Population genetics on islands connected by an arbitrary network: An analytic approach

We analyse a model consisting of a population of individuals which is subdivided into a finite set of demes, each of which has a fixed but differing number of individuals. The individuals can reproduce, die and migrate between the demes according to an arbitrary migration network. They are haploid, with two alleles present in the population; frequency-independent selection is also incorporated, where the strength and direction of selection can vary from deme to deme. The system is formulated as an individual-based model and the diffusion approximation systematically applied to express it as a set of nonlinear coupled stochastic differential equations. These can be made amenable to analysis through the elimination of fast-time variables. The resulting reduced model is analysed in a number of situations, including migration–selection balance leading to a polymorphic equilibrium of the two alleles and an illustration of how the subdivision of the population can lead to non-trivial behaviour in the case where the network is a simple hub.
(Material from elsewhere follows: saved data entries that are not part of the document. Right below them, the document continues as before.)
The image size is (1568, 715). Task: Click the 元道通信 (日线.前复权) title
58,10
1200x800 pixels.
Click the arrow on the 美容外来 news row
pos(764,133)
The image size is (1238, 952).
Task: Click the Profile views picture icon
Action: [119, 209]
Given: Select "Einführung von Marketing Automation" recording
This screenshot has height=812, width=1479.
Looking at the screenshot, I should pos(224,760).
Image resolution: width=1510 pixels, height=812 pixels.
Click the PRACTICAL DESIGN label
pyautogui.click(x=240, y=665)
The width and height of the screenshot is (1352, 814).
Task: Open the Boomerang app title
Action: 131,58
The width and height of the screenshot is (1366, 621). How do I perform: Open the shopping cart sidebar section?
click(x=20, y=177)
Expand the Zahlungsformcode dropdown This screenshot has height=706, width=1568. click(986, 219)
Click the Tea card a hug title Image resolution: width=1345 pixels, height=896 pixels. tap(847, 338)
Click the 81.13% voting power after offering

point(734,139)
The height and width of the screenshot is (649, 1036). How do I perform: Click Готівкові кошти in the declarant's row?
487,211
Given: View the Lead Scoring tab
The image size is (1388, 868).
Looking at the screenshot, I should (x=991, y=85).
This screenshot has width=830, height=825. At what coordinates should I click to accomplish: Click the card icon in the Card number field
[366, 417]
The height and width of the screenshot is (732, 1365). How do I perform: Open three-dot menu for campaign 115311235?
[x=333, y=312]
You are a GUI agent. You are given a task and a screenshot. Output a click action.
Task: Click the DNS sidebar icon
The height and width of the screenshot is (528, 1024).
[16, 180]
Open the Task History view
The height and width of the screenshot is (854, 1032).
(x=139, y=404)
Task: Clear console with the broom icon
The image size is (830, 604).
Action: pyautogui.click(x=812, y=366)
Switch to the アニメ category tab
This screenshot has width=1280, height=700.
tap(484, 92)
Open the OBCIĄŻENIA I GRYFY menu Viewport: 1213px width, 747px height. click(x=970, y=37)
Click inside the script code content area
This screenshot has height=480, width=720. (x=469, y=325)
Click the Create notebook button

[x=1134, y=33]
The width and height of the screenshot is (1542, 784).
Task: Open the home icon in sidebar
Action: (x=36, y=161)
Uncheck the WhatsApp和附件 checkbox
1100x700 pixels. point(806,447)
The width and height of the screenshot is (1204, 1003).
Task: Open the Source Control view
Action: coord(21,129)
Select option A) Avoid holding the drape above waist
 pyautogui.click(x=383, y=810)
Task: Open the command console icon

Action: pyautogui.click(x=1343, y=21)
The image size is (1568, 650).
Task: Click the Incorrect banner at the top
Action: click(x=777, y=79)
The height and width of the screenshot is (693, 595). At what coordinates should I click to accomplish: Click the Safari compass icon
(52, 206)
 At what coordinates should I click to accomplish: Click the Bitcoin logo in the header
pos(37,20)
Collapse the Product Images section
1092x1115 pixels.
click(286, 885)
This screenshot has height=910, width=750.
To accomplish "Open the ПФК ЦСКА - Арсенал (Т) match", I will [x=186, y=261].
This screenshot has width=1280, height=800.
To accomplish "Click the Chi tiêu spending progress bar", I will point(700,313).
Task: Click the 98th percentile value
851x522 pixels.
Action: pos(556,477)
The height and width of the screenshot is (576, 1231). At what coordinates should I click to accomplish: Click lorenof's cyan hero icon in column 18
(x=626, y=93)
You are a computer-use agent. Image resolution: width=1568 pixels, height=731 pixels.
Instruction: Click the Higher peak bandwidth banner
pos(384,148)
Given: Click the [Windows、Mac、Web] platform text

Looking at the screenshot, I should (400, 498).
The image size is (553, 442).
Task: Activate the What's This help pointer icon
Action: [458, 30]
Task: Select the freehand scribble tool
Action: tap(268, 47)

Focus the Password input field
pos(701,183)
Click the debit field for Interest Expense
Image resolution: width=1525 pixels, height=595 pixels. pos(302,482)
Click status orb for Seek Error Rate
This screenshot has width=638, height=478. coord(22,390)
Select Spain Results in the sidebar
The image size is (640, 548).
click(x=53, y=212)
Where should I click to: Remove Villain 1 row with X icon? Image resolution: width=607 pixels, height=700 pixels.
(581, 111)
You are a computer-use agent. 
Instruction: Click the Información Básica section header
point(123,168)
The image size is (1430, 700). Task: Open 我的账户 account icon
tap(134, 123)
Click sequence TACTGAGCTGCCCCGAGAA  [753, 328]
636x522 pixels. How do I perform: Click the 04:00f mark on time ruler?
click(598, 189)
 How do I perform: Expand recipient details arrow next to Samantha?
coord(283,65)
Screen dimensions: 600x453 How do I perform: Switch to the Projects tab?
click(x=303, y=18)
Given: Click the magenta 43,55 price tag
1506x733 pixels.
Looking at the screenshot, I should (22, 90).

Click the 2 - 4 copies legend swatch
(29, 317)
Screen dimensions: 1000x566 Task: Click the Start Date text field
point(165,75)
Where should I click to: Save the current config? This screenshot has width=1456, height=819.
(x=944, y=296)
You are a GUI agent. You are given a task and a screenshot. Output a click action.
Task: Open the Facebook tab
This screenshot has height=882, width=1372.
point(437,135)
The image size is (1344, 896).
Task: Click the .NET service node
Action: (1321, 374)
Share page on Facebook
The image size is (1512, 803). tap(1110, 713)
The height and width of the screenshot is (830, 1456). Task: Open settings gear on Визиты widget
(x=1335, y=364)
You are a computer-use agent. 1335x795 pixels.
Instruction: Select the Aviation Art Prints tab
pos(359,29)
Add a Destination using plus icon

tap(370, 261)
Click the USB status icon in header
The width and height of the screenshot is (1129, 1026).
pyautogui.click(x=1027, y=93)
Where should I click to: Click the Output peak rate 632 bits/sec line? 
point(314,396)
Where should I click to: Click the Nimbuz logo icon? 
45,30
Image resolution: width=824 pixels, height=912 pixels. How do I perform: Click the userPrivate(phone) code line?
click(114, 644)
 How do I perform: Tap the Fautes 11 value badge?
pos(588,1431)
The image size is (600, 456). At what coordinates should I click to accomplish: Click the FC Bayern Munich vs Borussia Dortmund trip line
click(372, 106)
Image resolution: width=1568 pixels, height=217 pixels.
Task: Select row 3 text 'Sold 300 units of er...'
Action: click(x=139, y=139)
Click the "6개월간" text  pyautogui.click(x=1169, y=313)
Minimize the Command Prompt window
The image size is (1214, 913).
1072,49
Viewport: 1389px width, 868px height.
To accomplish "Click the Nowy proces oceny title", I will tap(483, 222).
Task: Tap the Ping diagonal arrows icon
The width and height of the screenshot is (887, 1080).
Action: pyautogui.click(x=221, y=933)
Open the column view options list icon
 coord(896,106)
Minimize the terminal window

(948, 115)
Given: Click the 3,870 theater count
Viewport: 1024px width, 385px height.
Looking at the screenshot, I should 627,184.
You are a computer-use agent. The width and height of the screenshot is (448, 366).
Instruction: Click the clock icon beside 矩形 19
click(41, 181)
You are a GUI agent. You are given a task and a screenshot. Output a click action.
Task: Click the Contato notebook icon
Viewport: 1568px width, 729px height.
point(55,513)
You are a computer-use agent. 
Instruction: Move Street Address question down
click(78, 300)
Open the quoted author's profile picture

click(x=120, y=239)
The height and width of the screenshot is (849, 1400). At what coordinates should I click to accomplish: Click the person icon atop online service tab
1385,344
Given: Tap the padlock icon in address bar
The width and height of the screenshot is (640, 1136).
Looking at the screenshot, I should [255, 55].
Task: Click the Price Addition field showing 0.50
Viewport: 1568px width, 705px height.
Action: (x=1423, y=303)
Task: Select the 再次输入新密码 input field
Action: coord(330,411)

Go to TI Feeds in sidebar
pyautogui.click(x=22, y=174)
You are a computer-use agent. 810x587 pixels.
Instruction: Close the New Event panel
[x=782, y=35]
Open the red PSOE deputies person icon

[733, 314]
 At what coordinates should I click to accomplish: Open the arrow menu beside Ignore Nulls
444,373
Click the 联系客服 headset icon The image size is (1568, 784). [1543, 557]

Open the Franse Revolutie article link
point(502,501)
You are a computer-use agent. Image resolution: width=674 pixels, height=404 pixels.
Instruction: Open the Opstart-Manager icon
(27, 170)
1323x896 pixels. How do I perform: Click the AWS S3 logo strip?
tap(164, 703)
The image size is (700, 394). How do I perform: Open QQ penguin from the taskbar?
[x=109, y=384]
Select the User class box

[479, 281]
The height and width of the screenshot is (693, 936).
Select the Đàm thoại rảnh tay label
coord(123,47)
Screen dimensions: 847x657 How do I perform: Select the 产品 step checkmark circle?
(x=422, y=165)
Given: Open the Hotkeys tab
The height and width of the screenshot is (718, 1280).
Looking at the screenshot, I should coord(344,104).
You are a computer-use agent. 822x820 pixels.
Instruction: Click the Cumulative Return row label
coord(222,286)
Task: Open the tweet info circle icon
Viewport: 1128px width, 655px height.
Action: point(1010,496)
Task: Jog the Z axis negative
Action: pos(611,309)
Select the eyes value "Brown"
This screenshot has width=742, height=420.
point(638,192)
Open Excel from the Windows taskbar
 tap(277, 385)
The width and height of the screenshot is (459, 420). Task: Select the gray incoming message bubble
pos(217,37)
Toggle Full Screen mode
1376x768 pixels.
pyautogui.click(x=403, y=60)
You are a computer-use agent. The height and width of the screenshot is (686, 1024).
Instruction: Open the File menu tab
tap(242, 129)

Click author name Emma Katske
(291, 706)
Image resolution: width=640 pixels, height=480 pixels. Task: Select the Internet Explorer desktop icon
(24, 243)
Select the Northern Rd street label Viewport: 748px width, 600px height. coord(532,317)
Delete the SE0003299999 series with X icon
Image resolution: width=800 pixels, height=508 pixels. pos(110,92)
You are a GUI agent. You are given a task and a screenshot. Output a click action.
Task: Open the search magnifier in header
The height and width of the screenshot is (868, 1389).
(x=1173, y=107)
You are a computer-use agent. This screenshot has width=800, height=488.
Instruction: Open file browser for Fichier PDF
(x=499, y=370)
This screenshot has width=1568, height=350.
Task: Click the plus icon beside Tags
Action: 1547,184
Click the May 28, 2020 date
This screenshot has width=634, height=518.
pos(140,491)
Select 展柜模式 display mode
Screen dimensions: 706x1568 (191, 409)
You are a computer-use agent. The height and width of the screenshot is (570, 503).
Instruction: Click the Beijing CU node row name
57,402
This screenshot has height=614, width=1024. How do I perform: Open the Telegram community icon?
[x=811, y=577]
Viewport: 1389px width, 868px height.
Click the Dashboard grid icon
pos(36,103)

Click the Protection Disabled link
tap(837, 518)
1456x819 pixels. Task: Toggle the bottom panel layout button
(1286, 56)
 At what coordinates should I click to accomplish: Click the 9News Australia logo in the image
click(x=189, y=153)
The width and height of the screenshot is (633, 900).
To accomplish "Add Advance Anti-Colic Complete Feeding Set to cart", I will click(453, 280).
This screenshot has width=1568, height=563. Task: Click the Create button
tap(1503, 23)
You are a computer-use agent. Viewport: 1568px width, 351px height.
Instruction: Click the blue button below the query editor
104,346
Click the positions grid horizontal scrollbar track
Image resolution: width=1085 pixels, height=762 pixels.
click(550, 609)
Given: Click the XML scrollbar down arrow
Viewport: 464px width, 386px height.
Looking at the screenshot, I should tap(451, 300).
The method we develop is systematic, may be applied to any network, and agrees well with the results of simulations in all cases studied and across a wide range of parameter values. •Migration is modelled for organisms on demes connected by an arbitrary network.•This individual based model is simplified via the diffusion approximation.•A method of obtaining a one-dimensional effective theory is presented.•The fixation time and probability are calculated from the effective system.•Migration–selection balance and a specific hub topology are investigated.